David Kynaston’s history is a brick of a book, 697 pages long, plus notes and, though fascinating, it is not a quick read. I had it for only a limited time from the London Library so realised that I was going to have to take this seriously and devote all my reading time to it. I’ve finished it now and it was well worth the effort.
It is a period which I find particularly interesting. My parents were both born in 1926 so the fifties was the decade of their young adulthood and of their marriage, which was to end so suddenly and so prematurely with my father’s death in 1962. The severe housing shortage of the early fifites, which Kynaston describes, was something they knew all about: when they were first married, they rented a room in a family house and had to go through the grandmother’s room to get to the bathroom. And I think one of reasons for my father joining the police force was the possiblity of renting a police house.
What a decade it was: the discovery of DNA, the shameful hanging of Ruth Ellis, the coronation, the Suez crisis, rock ‘n roll and Elvis Presley. As a small child growing up in the country I wasn’t aware of course of the public events that Kynaston describes in this extraordinary book – though I was aware when I was a little bit older of the polio epidemics. One of my childhood fears was of ending up in an iron lung.

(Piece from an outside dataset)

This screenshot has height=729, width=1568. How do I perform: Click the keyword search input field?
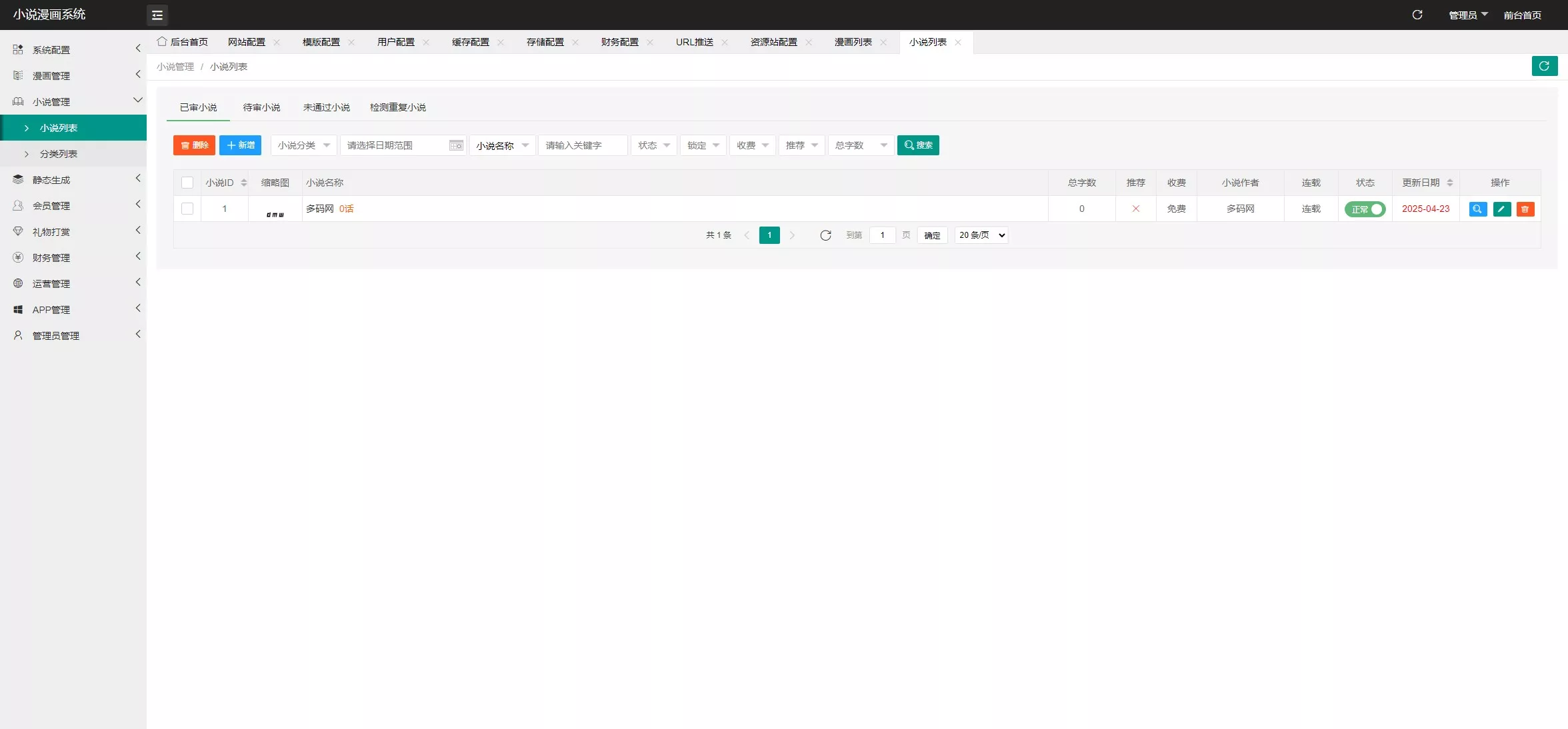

Kynaston draws on a very wide range of sources and some of the most interesting are private diaries and the records of Mass Observation. It is all here: rationing, slum clearance and the building of tower blocks, London smog, the growth of the NHS, the beginnings of the consumer society, LOOK BACK IN ANGER, and LUCKY JIM.
But it would be a mistake to feel nostaglic and for all my interest in the period I’m not. It was a very class-ridden society still. It was a time when discussion of sex or death or money was taboo and there was an awful lot that could not be talked about ‘in front of the chldren’.